In 1947 after the war had ended, Li was granted permission for two years of medical leave to the United States, and a study tour to the Americas and Europe to observe post war reconstruction. His wife and children accompanied him to the US. Li returned to China in 1949, participated in the national election in which he was elected to the National Assembly, and also served as Minister of Interior during the brief acting-presidency of Li Zongren. When the Communists took over the mainland at the end of 1949, Li emigrated to the United States to rejoin his family there.

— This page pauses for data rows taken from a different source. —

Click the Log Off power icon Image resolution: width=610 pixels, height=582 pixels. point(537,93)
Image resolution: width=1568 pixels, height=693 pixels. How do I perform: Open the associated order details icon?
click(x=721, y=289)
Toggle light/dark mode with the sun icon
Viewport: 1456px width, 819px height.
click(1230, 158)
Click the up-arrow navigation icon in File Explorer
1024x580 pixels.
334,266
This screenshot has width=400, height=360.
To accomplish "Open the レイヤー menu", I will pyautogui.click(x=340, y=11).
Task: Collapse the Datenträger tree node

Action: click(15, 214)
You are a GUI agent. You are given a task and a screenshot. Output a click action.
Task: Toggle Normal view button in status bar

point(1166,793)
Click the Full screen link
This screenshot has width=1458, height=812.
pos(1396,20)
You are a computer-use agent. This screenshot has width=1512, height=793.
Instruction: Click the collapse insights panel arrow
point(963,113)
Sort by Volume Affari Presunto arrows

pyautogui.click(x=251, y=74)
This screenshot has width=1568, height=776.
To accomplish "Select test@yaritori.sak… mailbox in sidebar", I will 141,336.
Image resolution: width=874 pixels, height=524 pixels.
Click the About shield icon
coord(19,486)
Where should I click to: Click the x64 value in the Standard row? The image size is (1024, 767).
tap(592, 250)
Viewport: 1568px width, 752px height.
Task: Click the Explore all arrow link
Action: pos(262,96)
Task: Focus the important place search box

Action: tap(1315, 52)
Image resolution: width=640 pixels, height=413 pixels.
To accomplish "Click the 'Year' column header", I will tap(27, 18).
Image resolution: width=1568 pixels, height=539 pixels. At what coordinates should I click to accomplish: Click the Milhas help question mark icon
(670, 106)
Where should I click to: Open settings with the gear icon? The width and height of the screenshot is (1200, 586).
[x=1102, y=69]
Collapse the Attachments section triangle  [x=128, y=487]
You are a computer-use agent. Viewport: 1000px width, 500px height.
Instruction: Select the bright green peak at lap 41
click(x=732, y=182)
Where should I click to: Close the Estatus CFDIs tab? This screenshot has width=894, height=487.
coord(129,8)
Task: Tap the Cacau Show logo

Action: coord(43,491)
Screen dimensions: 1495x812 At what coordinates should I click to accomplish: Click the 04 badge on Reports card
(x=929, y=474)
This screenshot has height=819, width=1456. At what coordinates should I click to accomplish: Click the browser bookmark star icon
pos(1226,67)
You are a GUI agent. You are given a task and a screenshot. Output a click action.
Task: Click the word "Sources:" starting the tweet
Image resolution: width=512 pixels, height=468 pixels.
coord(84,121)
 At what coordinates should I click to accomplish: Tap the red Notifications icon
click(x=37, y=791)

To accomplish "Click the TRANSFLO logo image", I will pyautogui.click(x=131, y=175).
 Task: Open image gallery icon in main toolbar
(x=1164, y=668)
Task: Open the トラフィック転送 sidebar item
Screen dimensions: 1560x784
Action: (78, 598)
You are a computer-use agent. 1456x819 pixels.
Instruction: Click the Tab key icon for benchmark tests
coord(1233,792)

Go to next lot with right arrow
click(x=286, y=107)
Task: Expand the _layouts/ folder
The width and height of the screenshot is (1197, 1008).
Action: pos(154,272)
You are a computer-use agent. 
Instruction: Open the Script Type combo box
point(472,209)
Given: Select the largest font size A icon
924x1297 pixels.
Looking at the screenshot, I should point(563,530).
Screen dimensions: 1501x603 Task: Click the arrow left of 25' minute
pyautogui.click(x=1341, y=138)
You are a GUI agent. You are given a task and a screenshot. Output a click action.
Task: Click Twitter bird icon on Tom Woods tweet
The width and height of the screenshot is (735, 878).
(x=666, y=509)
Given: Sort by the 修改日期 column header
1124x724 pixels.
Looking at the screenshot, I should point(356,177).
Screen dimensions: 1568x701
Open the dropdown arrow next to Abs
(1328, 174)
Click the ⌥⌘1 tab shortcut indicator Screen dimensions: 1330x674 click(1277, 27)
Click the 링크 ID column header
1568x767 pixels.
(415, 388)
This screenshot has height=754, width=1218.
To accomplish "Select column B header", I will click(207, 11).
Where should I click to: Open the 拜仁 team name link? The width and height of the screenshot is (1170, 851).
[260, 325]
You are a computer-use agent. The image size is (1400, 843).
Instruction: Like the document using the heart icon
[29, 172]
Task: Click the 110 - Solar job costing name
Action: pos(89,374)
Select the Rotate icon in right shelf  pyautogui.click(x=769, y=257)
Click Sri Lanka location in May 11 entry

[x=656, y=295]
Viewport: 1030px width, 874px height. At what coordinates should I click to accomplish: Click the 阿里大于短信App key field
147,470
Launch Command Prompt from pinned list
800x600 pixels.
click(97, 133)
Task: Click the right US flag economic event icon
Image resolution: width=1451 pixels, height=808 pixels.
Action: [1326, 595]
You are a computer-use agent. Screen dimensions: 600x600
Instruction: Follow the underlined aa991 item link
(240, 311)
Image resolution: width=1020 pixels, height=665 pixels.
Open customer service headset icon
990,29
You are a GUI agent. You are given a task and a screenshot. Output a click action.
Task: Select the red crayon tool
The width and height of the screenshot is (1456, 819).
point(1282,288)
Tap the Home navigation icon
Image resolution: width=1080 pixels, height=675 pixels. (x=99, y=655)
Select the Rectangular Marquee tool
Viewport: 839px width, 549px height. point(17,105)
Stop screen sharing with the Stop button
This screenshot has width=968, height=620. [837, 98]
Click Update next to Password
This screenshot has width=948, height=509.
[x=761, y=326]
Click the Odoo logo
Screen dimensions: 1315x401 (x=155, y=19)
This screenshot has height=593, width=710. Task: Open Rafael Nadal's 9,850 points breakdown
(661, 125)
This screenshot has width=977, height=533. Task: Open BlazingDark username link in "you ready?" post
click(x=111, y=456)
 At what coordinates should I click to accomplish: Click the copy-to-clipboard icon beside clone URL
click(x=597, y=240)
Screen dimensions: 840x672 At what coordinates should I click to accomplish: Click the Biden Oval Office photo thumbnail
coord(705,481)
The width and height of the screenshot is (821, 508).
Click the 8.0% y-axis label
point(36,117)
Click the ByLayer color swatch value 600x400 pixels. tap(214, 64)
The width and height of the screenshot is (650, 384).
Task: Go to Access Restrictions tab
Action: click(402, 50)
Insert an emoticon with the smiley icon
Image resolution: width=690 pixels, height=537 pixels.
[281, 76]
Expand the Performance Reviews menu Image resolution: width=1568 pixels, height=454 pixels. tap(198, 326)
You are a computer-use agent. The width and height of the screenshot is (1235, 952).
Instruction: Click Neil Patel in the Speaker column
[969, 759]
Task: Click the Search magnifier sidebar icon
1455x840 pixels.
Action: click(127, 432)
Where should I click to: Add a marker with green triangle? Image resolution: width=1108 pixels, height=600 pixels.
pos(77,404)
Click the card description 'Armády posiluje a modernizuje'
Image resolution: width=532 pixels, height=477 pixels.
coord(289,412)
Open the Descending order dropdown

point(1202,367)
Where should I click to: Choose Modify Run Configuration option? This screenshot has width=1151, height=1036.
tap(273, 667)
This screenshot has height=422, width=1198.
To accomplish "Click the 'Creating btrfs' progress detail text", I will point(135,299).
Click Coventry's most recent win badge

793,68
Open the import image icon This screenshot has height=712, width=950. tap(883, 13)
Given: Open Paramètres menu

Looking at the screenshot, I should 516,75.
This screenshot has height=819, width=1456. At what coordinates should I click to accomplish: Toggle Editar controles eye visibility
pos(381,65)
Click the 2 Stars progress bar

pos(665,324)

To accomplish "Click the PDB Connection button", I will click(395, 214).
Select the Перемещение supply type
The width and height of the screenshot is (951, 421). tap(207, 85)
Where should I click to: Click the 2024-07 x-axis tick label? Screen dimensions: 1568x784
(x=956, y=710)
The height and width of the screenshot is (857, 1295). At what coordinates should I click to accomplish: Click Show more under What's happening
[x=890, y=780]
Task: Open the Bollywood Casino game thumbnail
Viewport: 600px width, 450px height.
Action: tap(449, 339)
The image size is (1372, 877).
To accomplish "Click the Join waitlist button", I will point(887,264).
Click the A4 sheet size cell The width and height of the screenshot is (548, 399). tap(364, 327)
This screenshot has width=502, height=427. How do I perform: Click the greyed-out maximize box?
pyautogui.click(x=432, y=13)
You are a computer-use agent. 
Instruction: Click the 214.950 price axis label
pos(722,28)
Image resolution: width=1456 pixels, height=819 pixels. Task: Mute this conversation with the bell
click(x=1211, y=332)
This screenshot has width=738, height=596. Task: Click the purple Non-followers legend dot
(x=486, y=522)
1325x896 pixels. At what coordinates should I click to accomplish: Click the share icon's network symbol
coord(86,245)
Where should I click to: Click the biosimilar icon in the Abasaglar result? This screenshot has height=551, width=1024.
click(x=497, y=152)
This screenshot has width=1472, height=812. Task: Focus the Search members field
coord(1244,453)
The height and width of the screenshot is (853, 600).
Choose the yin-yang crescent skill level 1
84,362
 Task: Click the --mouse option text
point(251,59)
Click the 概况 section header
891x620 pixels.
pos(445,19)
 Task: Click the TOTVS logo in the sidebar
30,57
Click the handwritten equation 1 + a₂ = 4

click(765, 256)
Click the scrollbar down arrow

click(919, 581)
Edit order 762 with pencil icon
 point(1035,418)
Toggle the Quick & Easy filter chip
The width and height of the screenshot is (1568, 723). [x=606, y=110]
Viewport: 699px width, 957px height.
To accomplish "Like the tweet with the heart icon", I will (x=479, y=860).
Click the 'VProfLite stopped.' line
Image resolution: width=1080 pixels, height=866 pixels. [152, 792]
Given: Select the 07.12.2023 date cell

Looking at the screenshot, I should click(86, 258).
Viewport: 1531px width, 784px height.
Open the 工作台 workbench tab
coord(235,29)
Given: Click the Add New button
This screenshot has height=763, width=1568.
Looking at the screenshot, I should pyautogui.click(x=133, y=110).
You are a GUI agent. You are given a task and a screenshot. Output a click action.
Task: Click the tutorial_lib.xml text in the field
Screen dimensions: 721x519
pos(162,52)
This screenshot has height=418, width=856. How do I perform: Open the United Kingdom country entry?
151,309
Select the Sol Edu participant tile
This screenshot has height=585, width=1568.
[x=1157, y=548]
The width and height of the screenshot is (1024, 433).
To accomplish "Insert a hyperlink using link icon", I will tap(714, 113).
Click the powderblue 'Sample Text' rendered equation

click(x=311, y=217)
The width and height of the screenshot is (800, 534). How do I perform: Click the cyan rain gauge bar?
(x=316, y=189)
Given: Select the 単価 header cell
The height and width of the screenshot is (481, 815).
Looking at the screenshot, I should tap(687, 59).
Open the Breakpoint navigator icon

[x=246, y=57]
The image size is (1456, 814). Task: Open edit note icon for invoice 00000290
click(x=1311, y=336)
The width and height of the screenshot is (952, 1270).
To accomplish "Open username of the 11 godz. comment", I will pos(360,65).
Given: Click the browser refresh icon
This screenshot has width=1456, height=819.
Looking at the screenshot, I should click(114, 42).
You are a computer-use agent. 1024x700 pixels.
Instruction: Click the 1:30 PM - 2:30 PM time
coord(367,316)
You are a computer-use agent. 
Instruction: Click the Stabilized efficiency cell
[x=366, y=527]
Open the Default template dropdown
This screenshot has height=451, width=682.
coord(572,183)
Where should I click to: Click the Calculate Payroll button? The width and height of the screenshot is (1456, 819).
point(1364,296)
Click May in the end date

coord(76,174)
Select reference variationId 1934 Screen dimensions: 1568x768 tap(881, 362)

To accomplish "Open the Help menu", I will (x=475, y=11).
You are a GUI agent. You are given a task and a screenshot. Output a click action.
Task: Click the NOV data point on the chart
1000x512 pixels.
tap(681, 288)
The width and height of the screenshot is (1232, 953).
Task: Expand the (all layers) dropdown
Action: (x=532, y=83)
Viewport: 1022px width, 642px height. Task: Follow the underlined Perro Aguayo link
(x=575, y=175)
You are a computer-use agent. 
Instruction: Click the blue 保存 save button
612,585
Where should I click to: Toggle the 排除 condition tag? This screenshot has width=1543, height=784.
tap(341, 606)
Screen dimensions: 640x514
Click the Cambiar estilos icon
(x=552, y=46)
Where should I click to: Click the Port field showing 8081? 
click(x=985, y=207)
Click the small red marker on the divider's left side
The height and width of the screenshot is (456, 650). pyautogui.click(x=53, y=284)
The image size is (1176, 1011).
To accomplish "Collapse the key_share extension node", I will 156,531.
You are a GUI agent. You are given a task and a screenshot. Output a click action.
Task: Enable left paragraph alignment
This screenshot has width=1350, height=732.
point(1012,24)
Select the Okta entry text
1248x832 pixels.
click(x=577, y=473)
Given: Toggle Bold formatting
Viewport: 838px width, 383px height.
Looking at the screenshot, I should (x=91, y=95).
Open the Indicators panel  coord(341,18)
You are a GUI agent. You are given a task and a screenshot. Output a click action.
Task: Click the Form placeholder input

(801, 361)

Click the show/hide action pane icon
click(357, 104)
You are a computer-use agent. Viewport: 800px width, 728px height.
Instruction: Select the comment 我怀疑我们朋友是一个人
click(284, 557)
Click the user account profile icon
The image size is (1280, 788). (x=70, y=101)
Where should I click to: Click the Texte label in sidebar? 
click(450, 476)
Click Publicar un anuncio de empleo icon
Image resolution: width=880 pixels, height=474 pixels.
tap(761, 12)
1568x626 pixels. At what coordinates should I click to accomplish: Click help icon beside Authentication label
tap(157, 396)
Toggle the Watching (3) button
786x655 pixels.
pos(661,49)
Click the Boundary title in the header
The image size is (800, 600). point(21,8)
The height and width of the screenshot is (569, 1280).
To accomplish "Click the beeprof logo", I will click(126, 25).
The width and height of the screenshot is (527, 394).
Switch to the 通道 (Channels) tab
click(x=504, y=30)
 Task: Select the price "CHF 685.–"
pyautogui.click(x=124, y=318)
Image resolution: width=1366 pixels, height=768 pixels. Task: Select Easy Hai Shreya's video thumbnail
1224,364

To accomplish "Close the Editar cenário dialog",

Though his career in public life in China had mainly been in military service and War zone governance, General Li Hanhun was self-described as a reluctant warrior in his own writings and in his life-long devotion to Buddhism and Chinese classical learning. He was the principal facilitator in the 1934 restoration, under the abbot Xuyun, of the sixth century Nanhua Temple in Shaoguang, Guangdong; Li's calligraphy on pillars and doorways of that Temple are still displayed today. His collected writings of essays, poetry, history, diaries and autobiography have now all been published.
From 1949 onward, Li lived in the New York City area for the remainder of his life. Together with his wife Wu Chu-Fang, they operated a series of three Chinese restaurants, the one in White Plains, the China Garden, being particularly successful and famous in its time. The family history, against a backdrop of world events, is recounted in the book by his daughter Virginia Li: From One Root Many Flowers: A Century of Family Life in China and America. In 1987, he died in New York City. Former Harvard Professor Frederick Pei Li and Victor Hao Li, Stanford Law School professor and former president of the East–West Center, were his sons.